Le développement d’Internet devrait s’accélérer. La concurrence du Fi Part’ devrait devenir de plus en plus dure pour le secteur bancaire traditionnel, car il ne semble pas que les Autorités Financières prennent vraiment conscience des vrais problèmes et continuent, pour des raisons démagogiques, à essayer d’éviter le « recours au prêteur en dernier ressort ».

i) le risque majeur porte sur les produits dérivés. Sur les 600 trillions la majeure partie est composée de « swaps de taux » où existe toujours un danger de faillite de banque, mais ce danger est  partiellement limité, en faisant passer ces opérations par des chambres de compensation.

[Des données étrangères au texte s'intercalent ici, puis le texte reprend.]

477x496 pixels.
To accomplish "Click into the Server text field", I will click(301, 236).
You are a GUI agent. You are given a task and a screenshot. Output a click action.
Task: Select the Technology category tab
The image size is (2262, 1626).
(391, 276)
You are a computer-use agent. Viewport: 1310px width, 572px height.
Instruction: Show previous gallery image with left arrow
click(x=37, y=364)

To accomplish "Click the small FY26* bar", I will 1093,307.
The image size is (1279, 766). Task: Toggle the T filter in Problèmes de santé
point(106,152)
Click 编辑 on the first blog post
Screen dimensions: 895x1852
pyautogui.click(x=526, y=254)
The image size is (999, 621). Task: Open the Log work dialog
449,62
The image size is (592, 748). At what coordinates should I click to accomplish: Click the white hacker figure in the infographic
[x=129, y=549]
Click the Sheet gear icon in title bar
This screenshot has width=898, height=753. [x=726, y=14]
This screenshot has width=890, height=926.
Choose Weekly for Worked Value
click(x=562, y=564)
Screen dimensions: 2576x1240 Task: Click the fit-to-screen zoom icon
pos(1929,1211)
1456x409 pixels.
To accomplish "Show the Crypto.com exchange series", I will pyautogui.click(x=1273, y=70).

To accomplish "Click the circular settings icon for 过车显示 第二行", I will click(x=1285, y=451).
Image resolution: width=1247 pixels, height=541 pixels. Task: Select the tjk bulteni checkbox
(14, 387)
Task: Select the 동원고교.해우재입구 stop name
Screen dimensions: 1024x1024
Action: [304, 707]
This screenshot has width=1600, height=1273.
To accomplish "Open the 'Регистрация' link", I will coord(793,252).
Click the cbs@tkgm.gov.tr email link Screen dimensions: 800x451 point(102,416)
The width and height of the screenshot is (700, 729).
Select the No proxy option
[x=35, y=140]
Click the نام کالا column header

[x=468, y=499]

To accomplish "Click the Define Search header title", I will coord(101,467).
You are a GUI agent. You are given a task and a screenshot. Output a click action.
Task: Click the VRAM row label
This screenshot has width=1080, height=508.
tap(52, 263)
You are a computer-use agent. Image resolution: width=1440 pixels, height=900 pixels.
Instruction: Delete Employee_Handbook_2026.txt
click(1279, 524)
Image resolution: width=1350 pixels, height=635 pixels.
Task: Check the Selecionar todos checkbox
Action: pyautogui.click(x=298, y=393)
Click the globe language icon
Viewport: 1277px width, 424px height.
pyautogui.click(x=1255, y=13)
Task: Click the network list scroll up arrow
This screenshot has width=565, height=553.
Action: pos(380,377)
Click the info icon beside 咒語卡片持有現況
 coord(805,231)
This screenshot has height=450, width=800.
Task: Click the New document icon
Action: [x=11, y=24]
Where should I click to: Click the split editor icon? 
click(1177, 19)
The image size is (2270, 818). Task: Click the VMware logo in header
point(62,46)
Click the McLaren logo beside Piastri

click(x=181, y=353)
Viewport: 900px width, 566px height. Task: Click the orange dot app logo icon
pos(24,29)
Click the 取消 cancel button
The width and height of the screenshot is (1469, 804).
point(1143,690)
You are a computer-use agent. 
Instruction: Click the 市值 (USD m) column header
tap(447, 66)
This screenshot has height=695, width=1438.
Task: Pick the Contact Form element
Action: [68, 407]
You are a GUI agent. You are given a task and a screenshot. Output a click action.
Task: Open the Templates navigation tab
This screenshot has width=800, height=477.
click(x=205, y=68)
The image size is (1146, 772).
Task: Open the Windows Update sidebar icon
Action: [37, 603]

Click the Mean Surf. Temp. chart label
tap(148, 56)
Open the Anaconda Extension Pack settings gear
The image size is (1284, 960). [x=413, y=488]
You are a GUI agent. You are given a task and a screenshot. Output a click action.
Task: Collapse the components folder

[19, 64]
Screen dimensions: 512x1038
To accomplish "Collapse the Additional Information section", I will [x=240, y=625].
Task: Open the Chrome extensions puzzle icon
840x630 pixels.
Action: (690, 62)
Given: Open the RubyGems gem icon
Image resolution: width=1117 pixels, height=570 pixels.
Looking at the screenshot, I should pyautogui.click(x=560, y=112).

Mais les vendeurs de C.D.S. sont des institutionnels (Banques, Assurances, Hedge Funds etc) qui prennent en fait un risque exceptionnel car  les chambres de compensation ont des fonds propres insuffisants pour faire face à une crise grave. Quand on voit que le premier « défaut de paiement » de la Grèce a coûté au secteur financier près de 3 milliards de dollars on peut essayer d’imaginer quel serait le coût pour des pays plus importants.

ii) les mesures de contrôle ne protègent pas de l’escroquerie. On pourrait penser que l’Affaire Madoff (2008) aurait incité les institutionnels et les particuliers à une certaine prudence. Il n’en est rien et dès 2009 aux Etats-Unis, Scott W.Rothstein détournait, de cette façon, 1,2 milliards de dollars.

Le but de toutes les mesures est de protéger les Banques Centrales en leur évitant de faire des pertes, ce qui n’a aucun sens puisqu’elles peuvent créer librement de la monnaie. D’ailleurs elles le font toutes lorsque la conjoncture entraîne un ralentissement de la vitesse de circulation de la monnaie. D’autre part il y a un autre principe malsain : le public doit être protégé  contre tout risque. Il serait préférable de l’ inciter à prendre des risques (comme dans les pays anglo-saxons) en l’ avisant de façon la plus précise possible des risques qu’il peut courir. Les spéculations malsaines sur le « fixing » ou les opérations à risque exagéré comme les « Contracts For Difference (C.F.D) »montrent que le public est « désireux » de prendre de vrais risques. Cela devrait permettre de développer le Fi Part’ et d’inciter les Autorités financières à réduire considérablement leurs réglementations.